Reed took rock star strums across his guitar in long, sweeping, powerful crescent falls. Again and again he swept a single bold arc over the frets, ripping it open, a lightning bolt over a soft snow base, but the music was more in the follow-through. It’s always irked me that you have to follow through and continue the full arc of your swing when you hit a tennis or golf ball. The ball’s been hit, it’s gone; it shouldn’t care what you do with the rest of that stroke. Yet, the line of that follow-through determines its path. That’s how JFJO creates music: playing silence in the space between raw and powerful musical swings.

New drummer, Josh Raymer, strapped into the momentum and whisked it to thunder. Strumming fast, out-of-breath, picking across their strings like scratching flesh, obsessed, trying to itch the bone until it all flakes away, Reed and Peter flew into their guitars. Brian played one key at a time. Patient, intentional, a single placed finger on a note, tasting that one sound echoing through the room. A child consumed with the beauty of a petal while the other kids jumped in psychedelic leaves and juggled apples and daggers for bedazzled picnickers below.

Digging deep into the music with small, precise circles etched in the lap steel guitar, Reed massaged loose the quiet, shy notes that usually hide behind the scenes while the larger more outgoing resounding chords steal the show. No sound left unturned, no potential too small. No note was safe.

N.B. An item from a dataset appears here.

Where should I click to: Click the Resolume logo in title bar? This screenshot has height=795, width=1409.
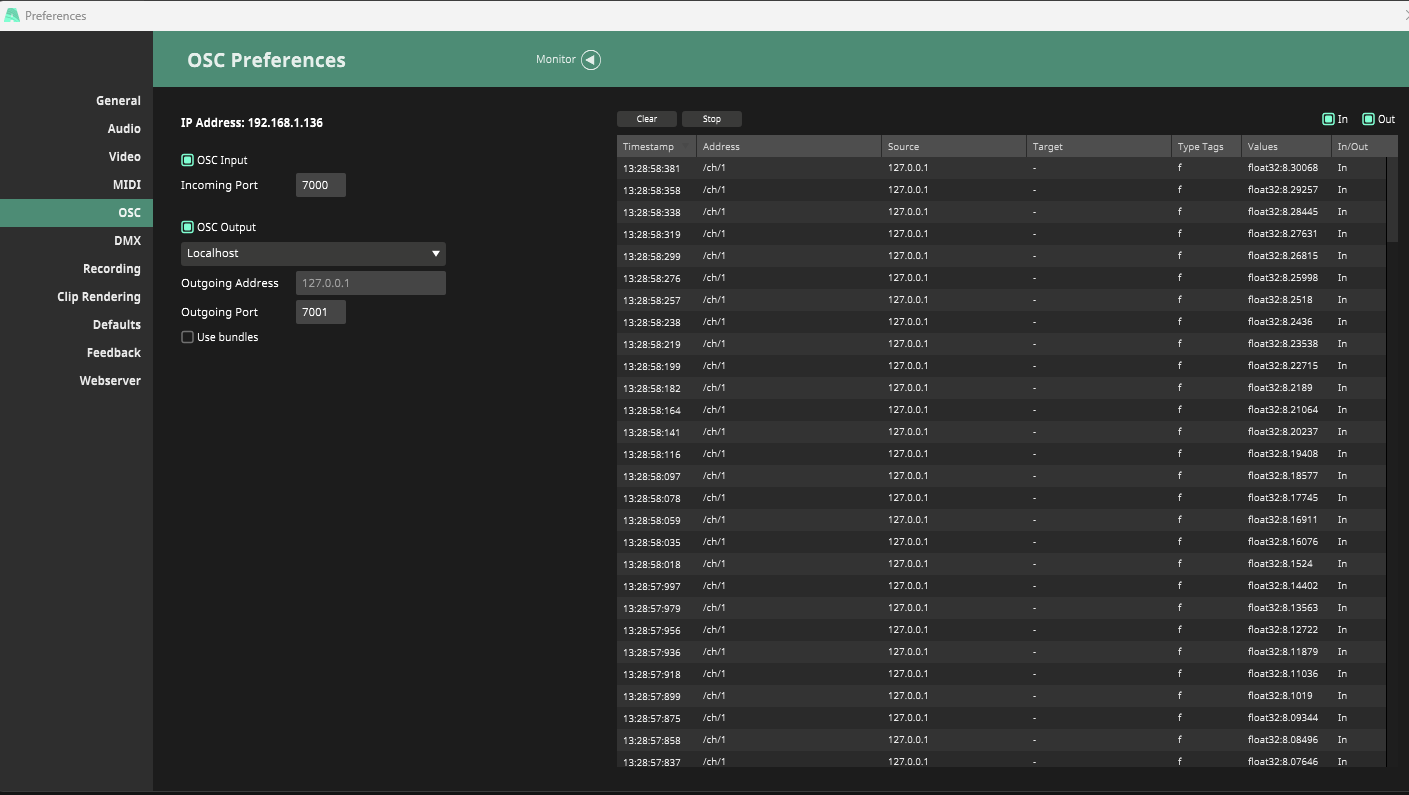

Slide show images wore a visual interpretation of the music. Digitally manipulated natural images revealed the pictures conjured against my third eye, splat against the wall for all to see. There’s great emotional depth to their music. I don’t understand it but also don’t believe it’s meant to be understood. My arms swung in long slow arches circling in full extensions, smoothing the edges of balls of gravity, clearly shaped, flinging the wound serpent tails of my heart in slow, intentional purgings.

Brian began the encore alonethe only member not to leave the stage. Josh joined him halfway through. The Beatles’ "Happiness Is A Warm Gun" never sounded so good. I thought I was crafty recognizing a single frame or two from the original composition. Turns out they were the crafty ones, playing the exact song, but so uniquely I only recognized a common blip here and there.